D_sq = np.einsum('ij, ij ->i', X, X)[:, None] +\
np.einsum('ij, ij ->i', Y, Y) - 2 * X.dot(Y.T)
if k == 1:
k_i = D_sq.argmin(0)
else:
k_i = D_sq.argpartition(k, axis = 0)[:k]
k_d = np.sqrt(np.take_along_axis(D_sq, k_i, axis = 0))
Теперь np.argpartition
выполняет косвенное разбиение и не обязательно дает намэлементы в отсортированном порядке и только гарантирует, что первые k
элементы самые маленькие.Итак, для отсортированного вывода нам нужно использовать argsort
на выходе предыдущего шага -
sorted_idx = k_d.argsort(axis = 0)
k_i_sorted = np.take_along_axis(k_i, sorted_idx, axis = 0)
k_d_sorted = np.take_along_axis(dist, k_i_sorted, axis = 0)
KD-Tree - гораздо более быстрый метод поиска соседей и ограниченных расстояний.Наиболее рекомендуемый метод - использовать scipy
scipy.spatial.KDTree
или scipy.spatial.cKDTree
from scipy.spatial.distance import KDTree
X_tree = KDTree(X)
k_d, k_i = X_tree.query(Y, k = k)
К сожалению, реализация scipy
в KDTree идет медленнои имеет тенденцию к segfault для больших наборов данных.Как указывает @HansMusgrave здесь , pykdtree
значительно повышает производительность, но не так часто, как include, как scipy
и в настоящее время может работать только с евклидовым расстоянием (в то время какKDTree
in scipy
может обрабатывать p-нормы Минковси любого порядка)

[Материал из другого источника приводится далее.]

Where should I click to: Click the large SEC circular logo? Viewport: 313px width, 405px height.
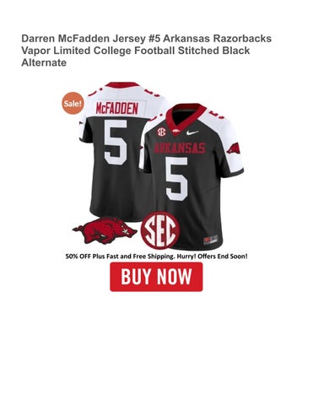(x=160, y=230)

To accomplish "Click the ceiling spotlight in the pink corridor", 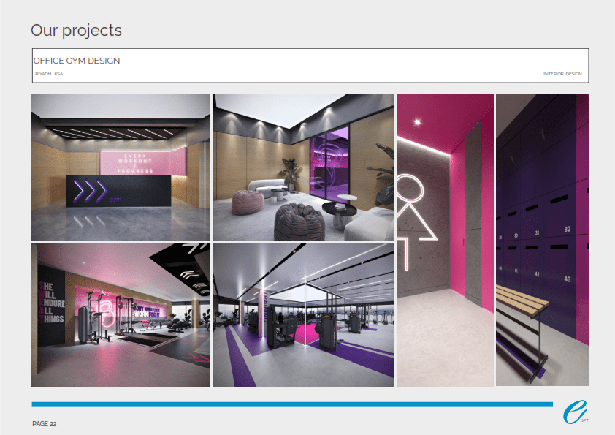I will tap(417, 121).
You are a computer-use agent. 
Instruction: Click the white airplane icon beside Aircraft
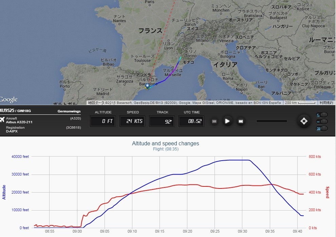(2, 120)
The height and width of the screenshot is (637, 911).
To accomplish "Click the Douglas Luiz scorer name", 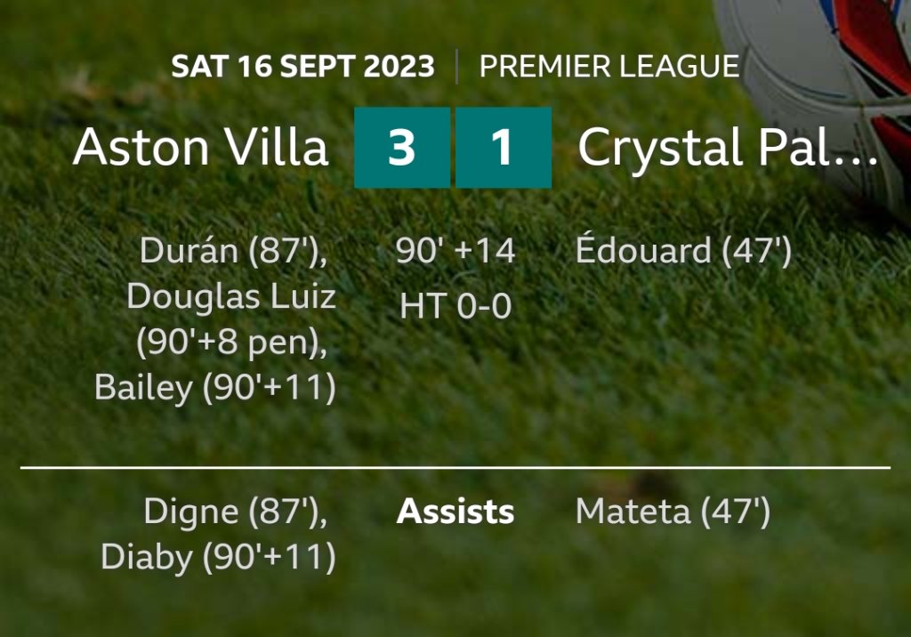I will 231,296.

BallTree имеет аналогичные алгоритмические свойствак KDTree.Я не знаю о параллельном / векторизованном / быстром BallTree в Python, но используя scipy, у нас все еще могут быть разумные запросы KNN для пользовательских метрик.Если доступно, встроенные метрики будут намного быстрее.
def d(a, b):
return max(np.abs(a-b))
tree = sklearn.neighbors.BallTree(X, metric=d)
k_d, k_i = tree.query(Y)
Этот ответ будет неправильным , если d()
не является метрикой .Единственная причина, по которой BallTree работает быстрее, чем грубая сила, заключается в том, что свойства метрики позволяют исключить некоторые решения.Для действительно произвольных функций фактически необходима грубая сила.
3.Радиус поиска
- Только с использованием
numpy
Самый простой способ - просто использовать логическое индексирование:
mask = D_sq < r**2
r_i, r_j = np.where(mask)
r_d = np.sqrt(D_sq[mask])
Как и выше, вы можете использовать scipy.spatial.KDTree.query_ball_point
r_ij = X_tree.query_ball_point(Y, r = r)
или scipy.spatial.KDTree.query_ball_tree
Y_tree = KDTree(Y)
r_ij = X_tree.query_ball_tree(Y_tree, r = r)
К сожалению r_ij
в итоге представляет собой список индексных массивов, которые немного сложно распутать для последующего использования.
Гораздо проще использовать cKDTree
sparse_distance_matrix
, который может выдавать coo_matrix
from scipy.spatial.distance import cKDTree
X_cTree = cKDTree(X)
Y_cTree = cKDTree(Y)
D_coo = X_cTree.sparse_distance_matrix(Y_cTree, r = r, output_type = `coo_matrix`)
r_i = D_coo.row
r_j = D_coo.column
r_d = D_coo.data
Это необычайно гибкий формат для матрицы расстояний, поскольку он остается фактической матрицей, которую (при преобразовании в csr
) можно также использовать для многих векторизованных операций.